Table of Contents
Introduction
Macrolides are a widely used class of bacteriostatic antibiotics that inhibit bacterial protein synthesis. They are especially effective against Gram-positive cocci, atypical organisms, and some Gram-negative pathogens. Common macrolides include erythromycin, azithromycin, and clarithromycin. Their use extends to respiratory tract infections, STDs, and skin infections, with azithromycin being a favorite due to its long half-life and once-daily dosing.
Macrolides are frequently asked in USMLE, NCLEX, GPAT, and NEET-PG due to their mechanism, resistance, and adverse effect profile.
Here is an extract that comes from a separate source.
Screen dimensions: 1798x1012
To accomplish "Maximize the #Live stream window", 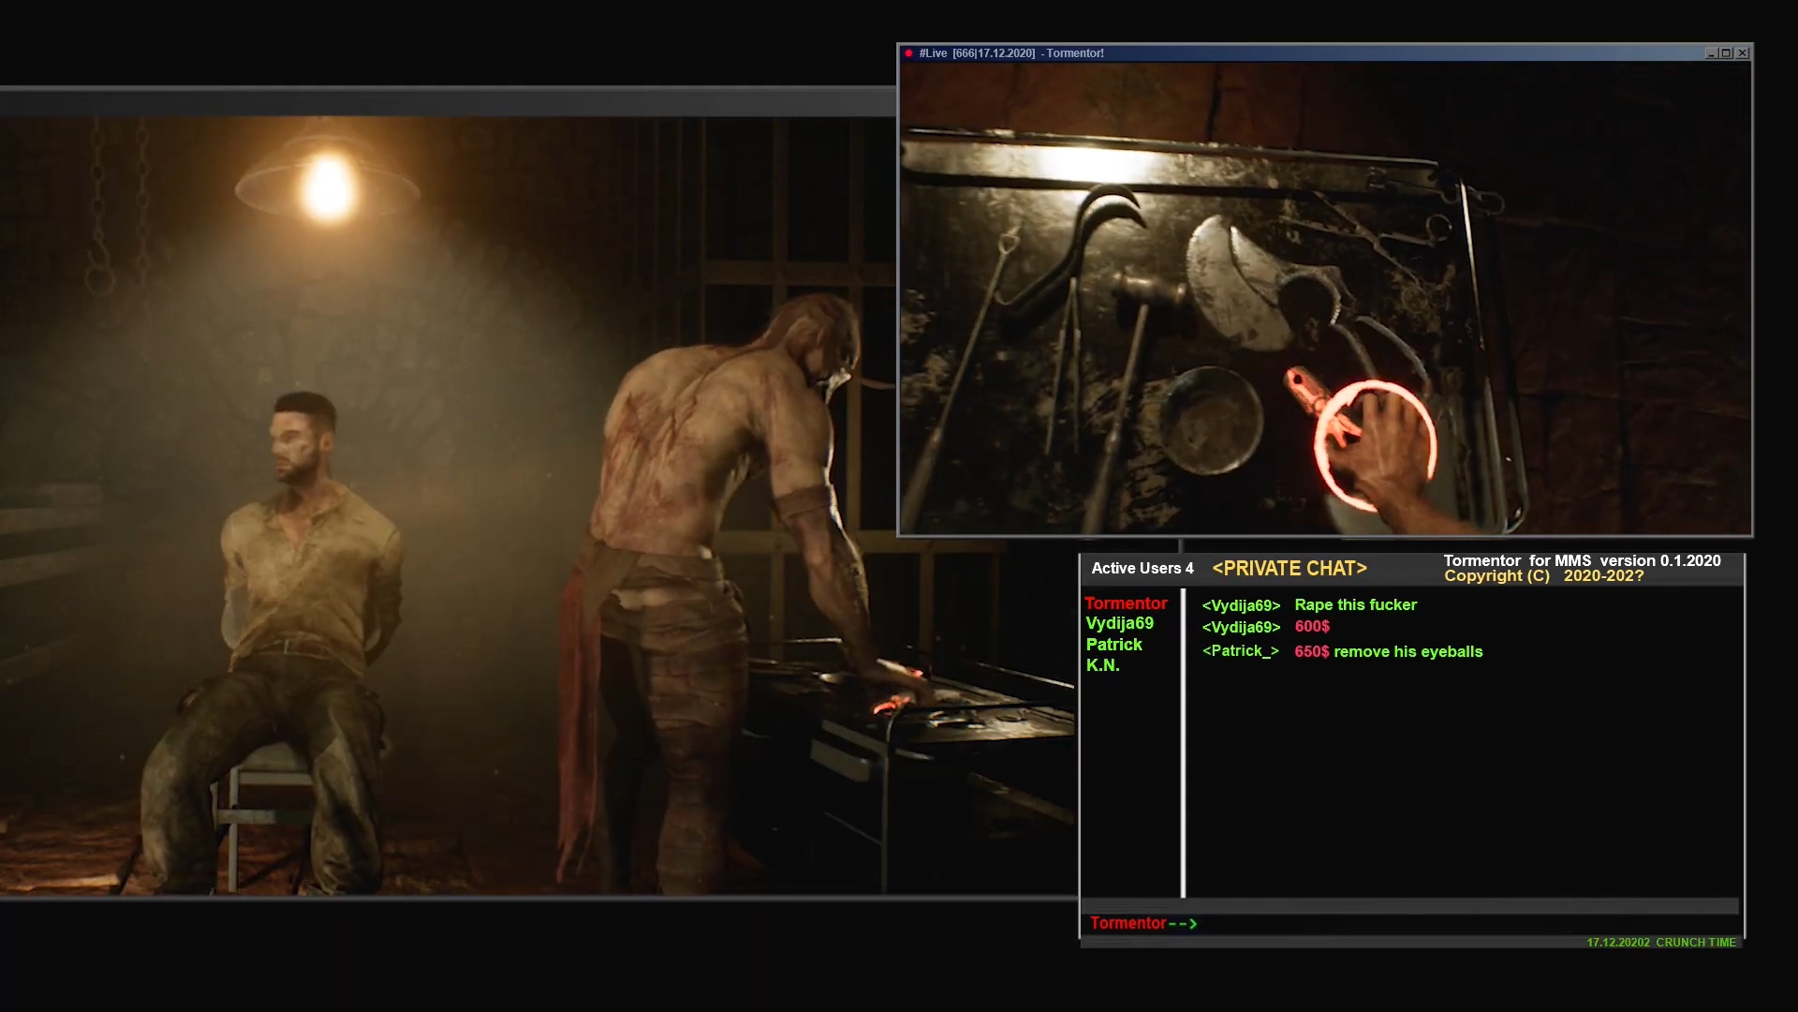I will tap(1726, 53).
Stepwise Mechanism of Action of Macrolides
- Target: 50S ribosomal subunit
Macrolides bind to the 23S rRNA of the 50S subunit of bacterial ribosomes. - Inhibition of translocation
This binding blocks the translocation step of protein elongation, preventing the transfer of peptidyl-tRNA from the A to P site. - Inhibition of bacterial protein synthesis
As a result, bacterial protein production is halted, leading to growth arrest. Hence, macrolides are primarily bacteriostatic, though they may be bactericidal at high doses. - Effect on intracellular organisms
Macrolides accumulate within phagocytes, enabling targeting of intracellular pathogens like Mycoplasma, Chlamydia, and Legionella.
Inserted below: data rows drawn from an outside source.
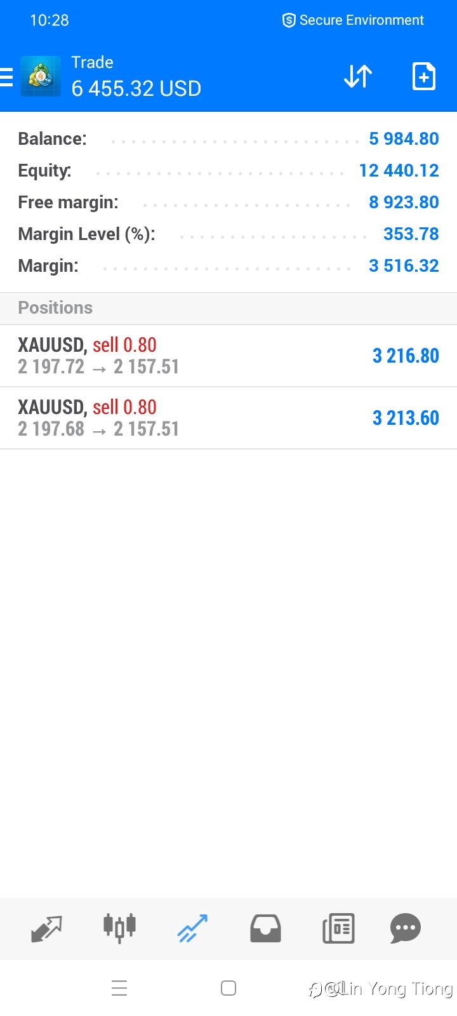Open the Quotes tab with arrows icon

(x=47, y=928)
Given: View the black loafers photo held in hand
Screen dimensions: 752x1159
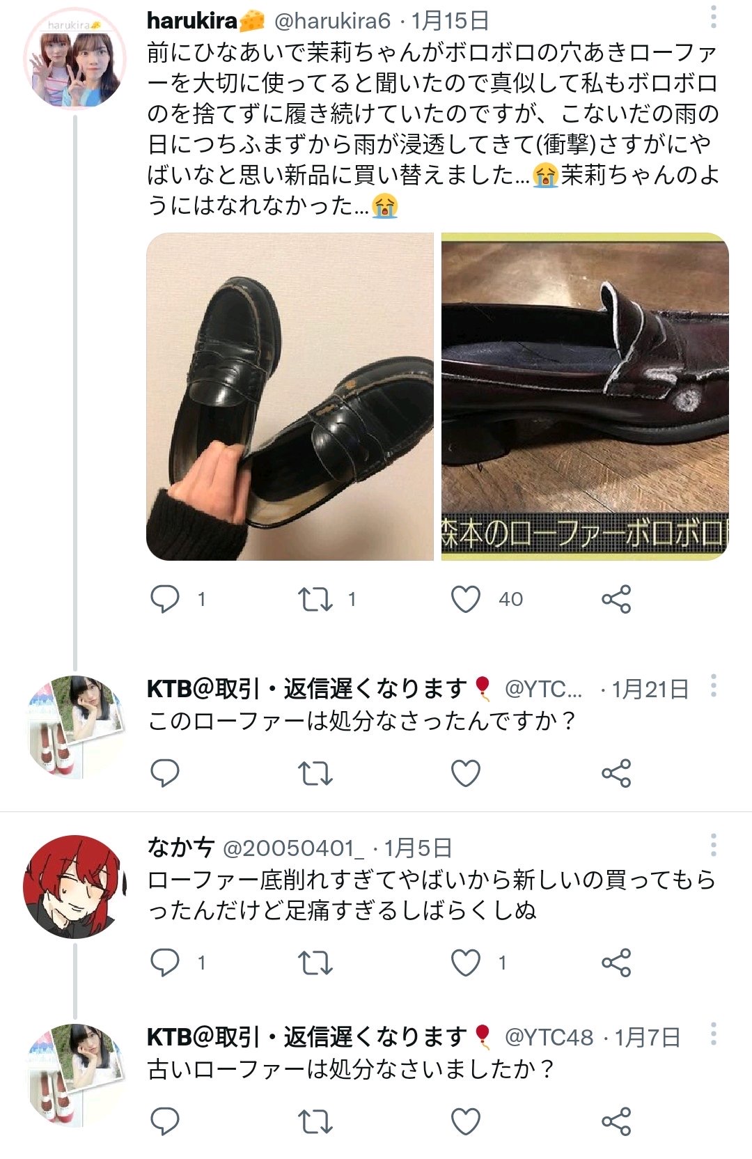Looking at the screenshot, I should 290,396.
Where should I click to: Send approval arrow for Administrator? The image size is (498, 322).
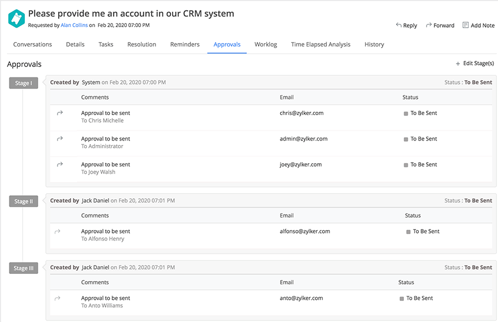(60, 139)
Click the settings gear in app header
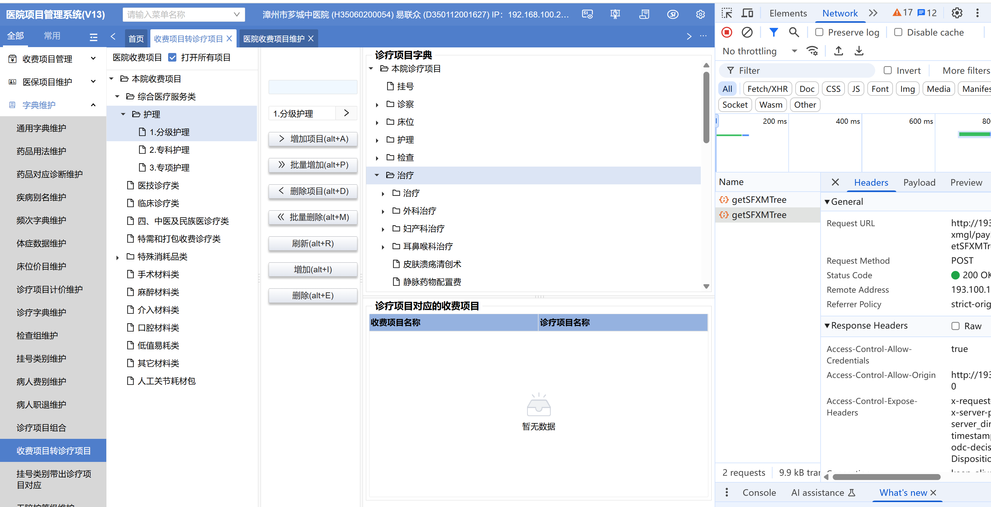 (x=700, y=15)
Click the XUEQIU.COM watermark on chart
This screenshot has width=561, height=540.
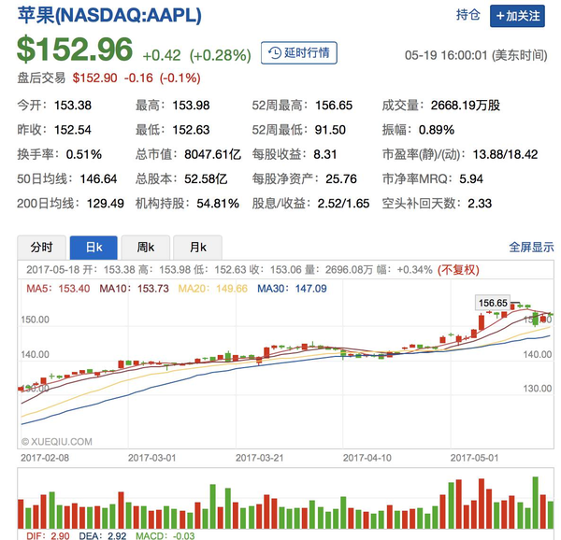pos(57,440)
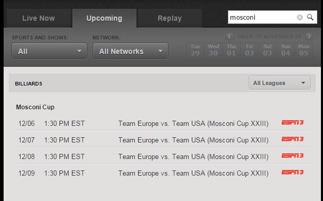Select Tue 29 in date strip

coord(195,50)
Pharmacokinetic Parameters of Macrolides
Parameter | Azithromycin Example |
---|---|
Bioavailability | ~37% (azithromycin) |
Half-life | ~68 hours (azithromycin) |
Protein binding | ~50% (varies) |
Metabolism | Hepatic (CYP3A4 pathway) |
Excretion | Biliary (mostly), renal (minor) |
Therapeutic range | Not routinely monitored |
Clinical Uses of Macrolides
- Community-acquired pneumonia (CAP)
- Atypical pneumonia (Mycoplasma, Chlamydia, Legionella)
- Pharyngitis, sinusitis, otitis media
- Pertussis (whooping cough)
- STDs (chlamydia, nongonococcal urethritis)
- H. pylori infections (clarithromycin as part of triple therapy)
- Prophylaxis in HIV (MAC infection)
Adverse Effects of Macrolides
- Gastrointestinal upset – diarrhea, nausea (especially erythromycin)
- QT prolongation and risk of torsades de pointes
- Cholestatic hepatitis (rare)
- Ototoxicity (with high doses)
- Drug interactions – especially erythromycin and clarithromycin (CYP3A4 inhibitors)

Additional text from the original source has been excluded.